Mannose and Mannan Polysaccharides-- Regulation patterns relating the monosaccharide mannose to mannan polysaccharides differed considerably from those observed for glucose and glucan polysaccharides. A strong correlation in gene regulation was observed between cells grown on mannose and the complex polysaccharide galactomannan as well as the mixed polysaccharide glucomannan (cluster 4.4). Thus, unlike glucose, growth on mannose as well as mannan polysaccharides induced expression of the genes encoding the endoglycoside hydrolases, TM1227 (man5), TM1751 (cel5A), and TM1752 (cel5B). Whereas extracellular Man5 strictly degrades beta -1,4 linkages between mannose residues, the latter two have been recently characterized as intracellular glucomannanases (5). The mixed polymer glucomannan induced expression of all of these genes in addition to genes encoding the endoglucanases TM0305 (cel74) and TM1524 (cel12A) and the gene encoding the cellobiosyl phosphorylase TM1848. Growth on galactomannan also induced the putative alpha -amylase, TM1650 (amy13B) and an arabinogalactan endogalactosidase, TM1201. The presence of galactose side chains in this substrate induced the expression of genes encoding the exo-acting debranching enzymes, TM1192 (gal36), TM1193 (gal42A), and TM1195 (gal42B). Whereas Gal36 hydrolyzes alpha -linked galactose residues attached to the mannan backbone, Gal42A-B cleave beta -linked galactose end residues. These genes remained unaffected on the monosaccharide mannose as well as the mixed backbone polymer glucomannan, which lacks galactose side chain residues. The expression pattern of the LacI family protein TM1200 is similar to those of TM1191, TM1192, and TM1195, consistent with the location of TM1200 upstream of the other gene string (4). Thus, TM1200 may act as a local regulator of galactose genes in T. maritima.

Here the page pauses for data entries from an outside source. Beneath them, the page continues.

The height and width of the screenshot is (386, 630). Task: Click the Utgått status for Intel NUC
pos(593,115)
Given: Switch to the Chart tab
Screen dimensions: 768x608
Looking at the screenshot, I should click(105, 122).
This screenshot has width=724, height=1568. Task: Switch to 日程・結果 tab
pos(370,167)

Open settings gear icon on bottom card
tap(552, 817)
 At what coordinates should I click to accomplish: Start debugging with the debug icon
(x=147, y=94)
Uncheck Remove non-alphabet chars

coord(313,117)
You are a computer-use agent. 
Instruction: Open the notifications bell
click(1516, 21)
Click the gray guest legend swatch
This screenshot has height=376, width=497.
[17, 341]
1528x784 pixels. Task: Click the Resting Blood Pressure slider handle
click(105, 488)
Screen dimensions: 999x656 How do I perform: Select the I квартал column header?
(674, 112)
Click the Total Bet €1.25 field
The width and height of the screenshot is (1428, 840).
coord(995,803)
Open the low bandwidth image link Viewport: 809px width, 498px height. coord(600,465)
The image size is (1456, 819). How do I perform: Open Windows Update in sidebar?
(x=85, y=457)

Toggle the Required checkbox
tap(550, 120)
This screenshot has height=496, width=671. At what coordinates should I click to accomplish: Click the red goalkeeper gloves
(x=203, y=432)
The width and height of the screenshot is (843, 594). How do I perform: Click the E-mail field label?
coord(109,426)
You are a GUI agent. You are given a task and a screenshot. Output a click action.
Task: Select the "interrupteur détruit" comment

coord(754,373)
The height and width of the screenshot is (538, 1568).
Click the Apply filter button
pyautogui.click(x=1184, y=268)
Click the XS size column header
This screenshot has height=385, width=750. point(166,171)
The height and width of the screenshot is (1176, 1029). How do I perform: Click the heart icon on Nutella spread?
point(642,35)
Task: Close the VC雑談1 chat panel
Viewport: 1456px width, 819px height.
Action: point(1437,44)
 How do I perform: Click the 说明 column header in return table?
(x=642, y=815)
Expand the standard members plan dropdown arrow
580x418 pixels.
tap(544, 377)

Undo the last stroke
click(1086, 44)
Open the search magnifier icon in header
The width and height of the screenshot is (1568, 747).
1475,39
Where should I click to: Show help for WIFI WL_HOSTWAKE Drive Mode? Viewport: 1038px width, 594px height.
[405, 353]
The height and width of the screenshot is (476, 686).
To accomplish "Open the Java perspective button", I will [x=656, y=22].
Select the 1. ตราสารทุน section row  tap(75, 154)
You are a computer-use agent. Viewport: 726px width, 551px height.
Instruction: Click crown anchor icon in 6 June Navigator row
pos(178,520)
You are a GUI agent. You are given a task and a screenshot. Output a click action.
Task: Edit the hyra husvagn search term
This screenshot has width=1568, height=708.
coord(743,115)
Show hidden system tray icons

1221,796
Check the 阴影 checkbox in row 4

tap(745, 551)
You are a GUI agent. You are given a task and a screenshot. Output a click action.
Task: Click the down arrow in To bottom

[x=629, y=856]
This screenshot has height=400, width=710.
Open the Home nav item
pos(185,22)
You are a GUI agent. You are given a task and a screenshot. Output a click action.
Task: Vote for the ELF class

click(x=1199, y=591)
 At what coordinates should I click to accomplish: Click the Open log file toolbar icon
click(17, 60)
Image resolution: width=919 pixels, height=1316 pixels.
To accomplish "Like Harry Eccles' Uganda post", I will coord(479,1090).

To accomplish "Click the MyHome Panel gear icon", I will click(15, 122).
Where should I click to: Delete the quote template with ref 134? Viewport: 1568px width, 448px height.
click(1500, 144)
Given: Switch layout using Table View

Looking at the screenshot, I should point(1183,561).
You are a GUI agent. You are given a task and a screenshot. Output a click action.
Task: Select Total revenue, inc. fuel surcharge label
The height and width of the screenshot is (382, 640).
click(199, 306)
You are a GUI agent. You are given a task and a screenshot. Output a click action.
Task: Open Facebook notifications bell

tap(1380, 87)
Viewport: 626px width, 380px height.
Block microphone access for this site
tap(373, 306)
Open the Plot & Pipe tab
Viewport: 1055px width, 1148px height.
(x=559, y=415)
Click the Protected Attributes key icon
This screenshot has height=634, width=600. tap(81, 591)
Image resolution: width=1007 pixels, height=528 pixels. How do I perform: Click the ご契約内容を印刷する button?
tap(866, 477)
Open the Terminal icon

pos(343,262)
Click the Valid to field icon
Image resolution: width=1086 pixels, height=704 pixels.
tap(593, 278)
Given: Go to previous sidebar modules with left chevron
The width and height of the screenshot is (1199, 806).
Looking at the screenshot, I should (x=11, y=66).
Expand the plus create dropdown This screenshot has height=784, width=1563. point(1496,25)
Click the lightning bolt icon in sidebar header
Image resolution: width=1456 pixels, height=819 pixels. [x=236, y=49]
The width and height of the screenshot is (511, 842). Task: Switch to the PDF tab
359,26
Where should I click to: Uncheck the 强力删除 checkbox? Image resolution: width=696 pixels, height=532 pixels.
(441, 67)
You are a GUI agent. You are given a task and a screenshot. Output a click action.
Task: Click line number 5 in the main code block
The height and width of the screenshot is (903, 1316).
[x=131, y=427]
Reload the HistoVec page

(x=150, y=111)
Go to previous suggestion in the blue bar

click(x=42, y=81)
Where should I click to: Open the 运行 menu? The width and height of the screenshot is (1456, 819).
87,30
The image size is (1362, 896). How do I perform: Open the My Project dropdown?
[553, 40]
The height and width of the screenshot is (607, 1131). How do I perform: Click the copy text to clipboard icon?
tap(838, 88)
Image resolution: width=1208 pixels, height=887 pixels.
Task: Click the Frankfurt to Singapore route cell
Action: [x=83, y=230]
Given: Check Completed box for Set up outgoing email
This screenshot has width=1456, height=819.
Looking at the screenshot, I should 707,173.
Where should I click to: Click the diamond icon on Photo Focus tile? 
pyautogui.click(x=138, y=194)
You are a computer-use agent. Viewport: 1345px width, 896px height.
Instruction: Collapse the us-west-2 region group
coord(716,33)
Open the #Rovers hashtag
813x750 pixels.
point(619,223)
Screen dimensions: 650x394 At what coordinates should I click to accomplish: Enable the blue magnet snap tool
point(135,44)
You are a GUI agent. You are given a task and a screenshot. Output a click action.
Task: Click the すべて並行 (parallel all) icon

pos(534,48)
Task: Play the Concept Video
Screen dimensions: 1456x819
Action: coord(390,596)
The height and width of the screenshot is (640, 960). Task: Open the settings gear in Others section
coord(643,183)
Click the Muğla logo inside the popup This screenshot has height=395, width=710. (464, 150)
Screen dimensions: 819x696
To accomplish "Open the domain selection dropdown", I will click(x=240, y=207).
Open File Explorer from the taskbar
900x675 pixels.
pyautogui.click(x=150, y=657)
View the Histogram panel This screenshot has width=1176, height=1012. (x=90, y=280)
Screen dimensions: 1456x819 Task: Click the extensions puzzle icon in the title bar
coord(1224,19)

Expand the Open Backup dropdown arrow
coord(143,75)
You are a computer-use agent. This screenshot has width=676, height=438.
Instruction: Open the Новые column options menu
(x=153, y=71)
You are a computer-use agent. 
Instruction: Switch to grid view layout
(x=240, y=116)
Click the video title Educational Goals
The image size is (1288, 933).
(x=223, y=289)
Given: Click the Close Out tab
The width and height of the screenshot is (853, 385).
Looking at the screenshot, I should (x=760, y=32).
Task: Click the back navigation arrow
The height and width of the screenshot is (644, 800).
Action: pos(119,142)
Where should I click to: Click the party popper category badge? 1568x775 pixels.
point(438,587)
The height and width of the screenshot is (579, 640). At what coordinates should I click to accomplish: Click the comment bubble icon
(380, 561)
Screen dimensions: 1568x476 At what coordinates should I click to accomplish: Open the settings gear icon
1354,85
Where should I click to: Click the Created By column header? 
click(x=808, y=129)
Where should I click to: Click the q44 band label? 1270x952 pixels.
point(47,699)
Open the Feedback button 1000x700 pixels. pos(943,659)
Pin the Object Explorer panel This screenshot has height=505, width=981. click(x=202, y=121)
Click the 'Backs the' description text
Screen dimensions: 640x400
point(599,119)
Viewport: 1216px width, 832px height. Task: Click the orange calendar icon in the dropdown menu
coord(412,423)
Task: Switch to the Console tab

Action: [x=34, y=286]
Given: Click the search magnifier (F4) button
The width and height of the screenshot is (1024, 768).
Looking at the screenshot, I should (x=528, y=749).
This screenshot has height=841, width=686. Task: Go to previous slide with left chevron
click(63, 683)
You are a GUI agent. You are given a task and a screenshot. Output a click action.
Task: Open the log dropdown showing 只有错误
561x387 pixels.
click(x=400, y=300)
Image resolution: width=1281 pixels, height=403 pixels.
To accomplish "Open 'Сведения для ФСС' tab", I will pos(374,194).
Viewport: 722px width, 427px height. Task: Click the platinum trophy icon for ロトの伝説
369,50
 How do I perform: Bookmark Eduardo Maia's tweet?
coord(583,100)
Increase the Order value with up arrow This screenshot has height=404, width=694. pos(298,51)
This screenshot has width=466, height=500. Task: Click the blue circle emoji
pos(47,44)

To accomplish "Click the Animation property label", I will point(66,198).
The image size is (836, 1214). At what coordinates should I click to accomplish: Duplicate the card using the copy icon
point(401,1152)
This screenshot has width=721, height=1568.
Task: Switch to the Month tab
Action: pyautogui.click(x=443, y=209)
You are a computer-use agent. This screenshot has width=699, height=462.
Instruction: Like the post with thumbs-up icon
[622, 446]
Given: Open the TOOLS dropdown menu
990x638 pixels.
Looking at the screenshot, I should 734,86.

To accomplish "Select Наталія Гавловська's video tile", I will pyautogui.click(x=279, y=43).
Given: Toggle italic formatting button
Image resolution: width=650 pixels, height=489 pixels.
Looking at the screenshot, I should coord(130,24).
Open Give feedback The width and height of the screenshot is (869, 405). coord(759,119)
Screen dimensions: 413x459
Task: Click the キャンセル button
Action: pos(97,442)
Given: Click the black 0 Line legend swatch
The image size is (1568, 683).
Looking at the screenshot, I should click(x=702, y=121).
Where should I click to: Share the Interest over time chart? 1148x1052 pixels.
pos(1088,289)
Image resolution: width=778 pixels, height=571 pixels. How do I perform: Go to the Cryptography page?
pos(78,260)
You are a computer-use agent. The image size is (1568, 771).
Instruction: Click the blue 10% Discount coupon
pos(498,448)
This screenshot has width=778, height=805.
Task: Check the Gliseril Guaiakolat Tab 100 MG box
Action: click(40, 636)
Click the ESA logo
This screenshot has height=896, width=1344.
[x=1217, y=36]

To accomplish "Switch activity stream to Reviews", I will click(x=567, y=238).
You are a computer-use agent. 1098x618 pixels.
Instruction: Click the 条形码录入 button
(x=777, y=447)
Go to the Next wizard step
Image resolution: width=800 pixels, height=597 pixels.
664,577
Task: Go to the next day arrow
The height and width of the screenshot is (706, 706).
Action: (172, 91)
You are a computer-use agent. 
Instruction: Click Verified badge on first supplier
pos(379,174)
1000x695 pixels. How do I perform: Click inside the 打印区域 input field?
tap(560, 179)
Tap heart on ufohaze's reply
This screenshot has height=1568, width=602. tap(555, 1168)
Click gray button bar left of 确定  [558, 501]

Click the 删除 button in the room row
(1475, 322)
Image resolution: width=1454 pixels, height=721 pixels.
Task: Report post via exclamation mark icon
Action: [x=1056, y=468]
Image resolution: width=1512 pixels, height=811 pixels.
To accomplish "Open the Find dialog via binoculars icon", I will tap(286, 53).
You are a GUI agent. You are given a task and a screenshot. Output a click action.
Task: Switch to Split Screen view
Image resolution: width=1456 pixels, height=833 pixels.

The degradation of beta -linked mannose oligosaccharides appears to be affected by the intracellular exo-acting glycosidase Man2 (TM1624), the gene that was induced on both mannan polysaccharides and on mannose. Overall expression levels of genes encoding a hypothetical glycosyl transferase (TM0392) and glycogen synthase (TM0895) were comparable with those observed for glucose and glucan polysaccharides. In contrast, the gene encoding the hypothetical glycosyl transferase TM0744 remained repressed during growth on mannose. Very high overall expression levels of pectate lyase (TM0433) were observed on glucomannan. Growth on mannose as well as on mannan polysaccharides resulted in high overall expression levels of the genes encoding the ABC transporters TM1746-TM1750, putatively annotated as oligopeptide transporters and located upstream of genes encoding the glucomannanases, TM1751 and TM1752. Overall expression levels of genes annotated as sugar ABC transporters (TM1232-TM1234) located downstream of man5 (TM1227) remained low on all three substrates. Growth on glucomannan induced the transporter genes TM1220-TM1223, also co-regulated during growth on CMC and barley glucan. A proposed pathway for galactomannan utilization is shown in Fig. 6B, based on the specific gene expression patterns described above, as well as the biochemical properties and cellular localization of TM1227 (41), TM1624 (42), TM1192 (42), TM1751 (5), and TM1752 (5).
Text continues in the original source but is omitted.